• Try it: Using the records below, copy every line that holds the string "right".
◇ ◇ ◇ ◇
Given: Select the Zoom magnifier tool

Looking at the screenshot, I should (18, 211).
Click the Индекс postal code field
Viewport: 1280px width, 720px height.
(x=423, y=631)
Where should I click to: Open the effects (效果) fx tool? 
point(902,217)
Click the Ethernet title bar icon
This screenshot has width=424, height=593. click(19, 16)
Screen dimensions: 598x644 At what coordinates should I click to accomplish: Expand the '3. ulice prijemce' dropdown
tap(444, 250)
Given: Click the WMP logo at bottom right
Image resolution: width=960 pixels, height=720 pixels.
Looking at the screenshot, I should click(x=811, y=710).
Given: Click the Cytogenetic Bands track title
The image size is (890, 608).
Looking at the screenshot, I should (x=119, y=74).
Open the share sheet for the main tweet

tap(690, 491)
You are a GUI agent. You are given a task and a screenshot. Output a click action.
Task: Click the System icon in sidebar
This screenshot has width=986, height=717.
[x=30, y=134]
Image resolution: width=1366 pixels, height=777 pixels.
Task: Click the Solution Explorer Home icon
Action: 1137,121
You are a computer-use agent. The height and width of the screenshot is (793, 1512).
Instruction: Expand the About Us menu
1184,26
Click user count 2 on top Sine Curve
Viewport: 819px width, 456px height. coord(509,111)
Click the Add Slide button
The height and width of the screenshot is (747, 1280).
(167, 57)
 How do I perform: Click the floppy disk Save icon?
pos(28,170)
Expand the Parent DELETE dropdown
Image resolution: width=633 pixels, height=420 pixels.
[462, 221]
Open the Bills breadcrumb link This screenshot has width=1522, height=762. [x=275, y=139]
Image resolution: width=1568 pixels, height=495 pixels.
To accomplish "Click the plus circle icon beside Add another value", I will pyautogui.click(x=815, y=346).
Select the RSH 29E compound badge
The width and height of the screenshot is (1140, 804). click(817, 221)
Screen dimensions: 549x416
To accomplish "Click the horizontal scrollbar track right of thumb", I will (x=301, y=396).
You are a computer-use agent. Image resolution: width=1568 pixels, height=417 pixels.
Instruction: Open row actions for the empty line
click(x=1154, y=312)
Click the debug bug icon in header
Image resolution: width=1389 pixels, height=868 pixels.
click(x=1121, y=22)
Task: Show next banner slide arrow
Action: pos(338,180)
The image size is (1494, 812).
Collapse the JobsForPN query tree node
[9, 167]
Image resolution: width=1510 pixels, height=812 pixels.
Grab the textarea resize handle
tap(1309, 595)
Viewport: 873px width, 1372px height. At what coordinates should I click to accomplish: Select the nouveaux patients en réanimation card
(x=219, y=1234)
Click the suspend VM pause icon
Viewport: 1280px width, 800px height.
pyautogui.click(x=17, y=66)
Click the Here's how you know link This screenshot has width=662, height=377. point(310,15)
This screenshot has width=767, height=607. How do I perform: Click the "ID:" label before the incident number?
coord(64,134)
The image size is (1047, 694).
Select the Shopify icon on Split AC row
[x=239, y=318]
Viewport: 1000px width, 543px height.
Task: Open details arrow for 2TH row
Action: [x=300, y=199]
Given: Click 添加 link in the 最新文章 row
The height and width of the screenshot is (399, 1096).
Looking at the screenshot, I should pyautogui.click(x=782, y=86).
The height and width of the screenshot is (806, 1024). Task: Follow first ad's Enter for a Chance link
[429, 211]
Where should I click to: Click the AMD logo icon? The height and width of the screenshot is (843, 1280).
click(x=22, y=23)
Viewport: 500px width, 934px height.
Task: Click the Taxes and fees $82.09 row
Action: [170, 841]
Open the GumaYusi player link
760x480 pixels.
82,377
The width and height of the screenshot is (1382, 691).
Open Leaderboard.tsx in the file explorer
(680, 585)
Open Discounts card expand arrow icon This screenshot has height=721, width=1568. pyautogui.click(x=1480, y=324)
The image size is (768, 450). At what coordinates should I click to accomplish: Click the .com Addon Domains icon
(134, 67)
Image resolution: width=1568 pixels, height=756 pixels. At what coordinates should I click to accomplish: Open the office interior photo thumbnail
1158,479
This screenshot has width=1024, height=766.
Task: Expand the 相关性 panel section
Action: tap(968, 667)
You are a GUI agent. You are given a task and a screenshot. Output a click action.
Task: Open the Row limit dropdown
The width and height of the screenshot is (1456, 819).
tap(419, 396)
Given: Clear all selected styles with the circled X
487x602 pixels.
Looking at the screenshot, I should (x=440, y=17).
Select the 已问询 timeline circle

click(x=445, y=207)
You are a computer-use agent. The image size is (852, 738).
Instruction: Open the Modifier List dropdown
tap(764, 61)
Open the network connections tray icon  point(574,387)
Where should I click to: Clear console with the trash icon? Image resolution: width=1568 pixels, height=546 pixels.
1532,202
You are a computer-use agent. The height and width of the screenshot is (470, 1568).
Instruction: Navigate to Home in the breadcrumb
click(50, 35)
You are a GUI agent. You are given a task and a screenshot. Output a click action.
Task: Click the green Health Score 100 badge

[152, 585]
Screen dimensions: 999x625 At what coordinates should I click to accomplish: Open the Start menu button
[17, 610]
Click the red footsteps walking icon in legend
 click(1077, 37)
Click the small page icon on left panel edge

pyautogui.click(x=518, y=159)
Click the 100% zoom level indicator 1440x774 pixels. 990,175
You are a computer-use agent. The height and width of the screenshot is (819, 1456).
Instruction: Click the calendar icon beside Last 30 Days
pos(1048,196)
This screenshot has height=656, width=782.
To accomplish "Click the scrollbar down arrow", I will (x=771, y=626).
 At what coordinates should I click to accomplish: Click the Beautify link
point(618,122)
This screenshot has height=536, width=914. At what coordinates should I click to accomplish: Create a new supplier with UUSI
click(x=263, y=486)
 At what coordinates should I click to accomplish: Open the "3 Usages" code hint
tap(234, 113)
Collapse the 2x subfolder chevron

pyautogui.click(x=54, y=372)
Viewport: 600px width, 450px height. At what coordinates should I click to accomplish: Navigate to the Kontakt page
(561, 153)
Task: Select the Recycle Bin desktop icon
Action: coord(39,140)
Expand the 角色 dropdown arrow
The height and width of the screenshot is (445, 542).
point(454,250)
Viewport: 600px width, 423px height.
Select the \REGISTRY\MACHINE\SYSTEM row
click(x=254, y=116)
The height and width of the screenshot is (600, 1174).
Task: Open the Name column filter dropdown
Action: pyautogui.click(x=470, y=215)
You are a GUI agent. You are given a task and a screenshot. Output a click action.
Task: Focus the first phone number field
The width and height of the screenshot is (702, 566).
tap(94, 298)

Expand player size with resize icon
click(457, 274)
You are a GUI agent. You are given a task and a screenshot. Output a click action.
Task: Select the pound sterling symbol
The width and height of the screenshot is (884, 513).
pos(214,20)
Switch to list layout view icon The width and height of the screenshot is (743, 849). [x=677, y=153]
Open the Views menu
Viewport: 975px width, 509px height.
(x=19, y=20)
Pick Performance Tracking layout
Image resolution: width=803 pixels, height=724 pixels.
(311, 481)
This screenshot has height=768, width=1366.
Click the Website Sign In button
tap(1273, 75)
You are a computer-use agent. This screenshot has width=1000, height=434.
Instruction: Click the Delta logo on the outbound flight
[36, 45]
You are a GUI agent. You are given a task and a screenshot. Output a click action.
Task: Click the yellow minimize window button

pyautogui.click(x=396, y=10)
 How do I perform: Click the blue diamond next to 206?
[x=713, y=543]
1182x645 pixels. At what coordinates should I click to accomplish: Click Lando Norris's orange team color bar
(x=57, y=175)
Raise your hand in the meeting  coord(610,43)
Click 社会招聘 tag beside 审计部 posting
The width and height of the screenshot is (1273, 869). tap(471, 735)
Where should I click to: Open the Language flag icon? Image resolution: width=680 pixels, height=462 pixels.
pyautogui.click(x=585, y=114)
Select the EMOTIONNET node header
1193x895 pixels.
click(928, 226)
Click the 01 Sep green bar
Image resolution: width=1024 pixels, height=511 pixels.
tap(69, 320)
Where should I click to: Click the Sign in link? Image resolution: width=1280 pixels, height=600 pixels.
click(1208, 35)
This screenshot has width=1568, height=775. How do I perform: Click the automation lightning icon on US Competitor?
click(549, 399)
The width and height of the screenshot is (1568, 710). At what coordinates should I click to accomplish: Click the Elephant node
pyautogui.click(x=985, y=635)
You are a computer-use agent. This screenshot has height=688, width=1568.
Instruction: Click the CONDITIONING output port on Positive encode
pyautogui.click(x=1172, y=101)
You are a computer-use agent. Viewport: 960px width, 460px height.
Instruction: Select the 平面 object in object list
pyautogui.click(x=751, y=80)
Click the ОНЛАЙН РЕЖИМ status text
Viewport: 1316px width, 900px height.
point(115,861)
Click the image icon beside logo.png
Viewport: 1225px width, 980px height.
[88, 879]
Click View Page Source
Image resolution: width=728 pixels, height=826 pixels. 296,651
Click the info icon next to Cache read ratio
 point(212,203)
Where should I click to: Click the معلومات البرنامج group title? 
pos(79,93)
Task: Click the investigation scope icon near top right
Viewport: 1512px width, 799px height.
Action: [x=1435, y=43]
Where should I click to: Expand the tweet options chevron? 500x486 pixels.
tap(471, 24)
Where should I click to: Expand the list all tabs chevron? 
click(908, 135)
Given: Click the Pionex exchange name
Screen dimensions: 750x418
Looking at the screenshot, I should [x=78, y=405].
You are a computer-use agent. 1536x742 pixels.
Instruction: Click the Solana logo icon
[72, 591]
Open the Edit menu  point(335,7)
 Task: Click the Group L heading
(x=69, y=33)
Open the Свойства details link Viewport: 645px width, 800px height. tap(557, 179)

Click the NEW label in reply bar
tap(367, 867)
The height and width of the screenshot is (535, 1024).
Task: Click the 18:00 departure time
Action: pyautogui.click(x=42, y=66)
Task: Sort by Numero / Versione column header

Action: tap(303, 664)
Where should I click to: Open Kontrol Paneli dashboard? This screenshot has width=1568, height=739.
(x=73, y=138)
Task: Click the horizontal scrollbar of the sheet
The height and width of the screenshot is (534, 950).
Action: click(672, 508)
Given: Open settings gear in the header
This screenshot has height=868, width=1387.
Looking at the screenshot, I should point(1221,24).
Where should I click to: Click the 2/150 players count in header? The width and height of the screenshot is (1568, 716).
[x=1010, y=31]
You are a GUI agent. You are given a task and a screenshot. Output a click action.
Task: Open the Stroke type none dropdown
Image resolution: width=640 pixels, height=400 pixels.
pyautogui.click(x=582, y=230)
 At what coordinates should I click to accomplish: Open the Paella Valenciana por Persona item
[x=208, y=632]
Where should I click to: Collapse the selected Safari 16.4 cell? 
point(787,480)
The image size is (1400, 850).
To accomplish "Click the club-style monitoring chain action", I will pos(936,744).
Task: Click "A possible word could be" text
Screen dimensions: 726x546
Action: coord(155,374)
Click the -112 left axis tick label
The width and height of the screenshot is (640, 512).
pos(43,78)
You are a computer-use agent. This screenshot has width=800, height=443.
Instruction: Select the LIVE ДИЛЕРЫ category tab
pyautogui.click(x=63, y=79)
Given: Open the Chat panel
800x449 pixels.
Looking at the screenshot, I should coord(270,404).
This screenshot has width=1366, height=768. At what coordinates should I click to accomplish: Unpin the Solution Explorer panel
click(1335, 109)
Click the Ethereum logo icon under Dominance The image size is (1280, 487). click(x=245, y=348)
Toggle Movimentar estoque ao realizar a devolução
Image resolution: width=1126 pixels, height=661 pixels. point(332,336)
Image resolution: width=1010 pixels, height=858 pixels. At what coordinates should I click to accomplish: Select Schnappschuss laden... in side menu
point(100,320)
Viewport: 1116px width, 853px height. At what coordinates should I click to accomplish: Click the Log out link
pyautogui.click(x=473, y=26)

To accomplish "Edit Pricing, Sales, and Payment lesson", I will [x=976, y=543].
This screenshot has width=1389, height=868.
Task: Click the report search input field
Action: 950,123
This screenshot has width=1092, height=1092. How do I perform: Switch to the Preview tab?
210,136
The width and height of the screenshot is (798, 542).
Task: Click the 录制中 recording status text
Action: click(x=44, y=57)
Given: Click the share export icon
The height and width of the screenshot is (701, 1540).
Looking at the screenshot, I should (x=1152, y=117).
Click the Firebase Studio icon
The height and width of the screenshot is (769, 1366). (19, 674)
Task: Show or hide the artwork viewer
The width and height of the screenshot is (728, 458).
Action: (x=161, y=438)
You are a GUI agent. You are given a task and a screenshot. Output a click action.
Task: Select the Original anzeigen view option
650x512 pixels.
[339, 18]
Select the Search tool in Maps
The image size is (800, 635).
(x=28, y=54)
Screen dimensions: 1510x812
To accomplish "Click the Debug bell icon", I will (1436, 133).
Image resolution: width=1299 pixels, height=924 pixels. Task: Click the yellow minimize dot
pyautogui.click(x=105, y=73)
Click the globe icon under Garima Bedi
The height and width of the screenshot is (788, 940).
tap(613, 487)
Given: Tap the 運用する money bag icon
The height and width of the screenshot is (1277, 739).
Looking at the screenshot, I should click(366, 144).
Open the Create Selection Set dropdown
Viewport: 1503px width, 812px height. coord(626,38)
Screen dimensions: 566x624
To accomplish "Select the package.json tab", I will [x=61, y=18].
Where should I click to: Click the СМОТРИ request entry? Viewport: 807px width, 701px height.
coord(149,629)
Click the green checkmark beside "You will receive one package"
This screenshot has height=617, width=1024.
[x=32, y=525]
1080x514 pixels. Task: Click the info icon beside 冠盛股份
◇ ◇ ◇ ◇
• Solution below:
Given: Click the WMP logo at bottom right
To accomplish "Click the horizontal scrollbar track right of thumb", I will (x=301, y=396).
Task: Click the investigation scope icon near top right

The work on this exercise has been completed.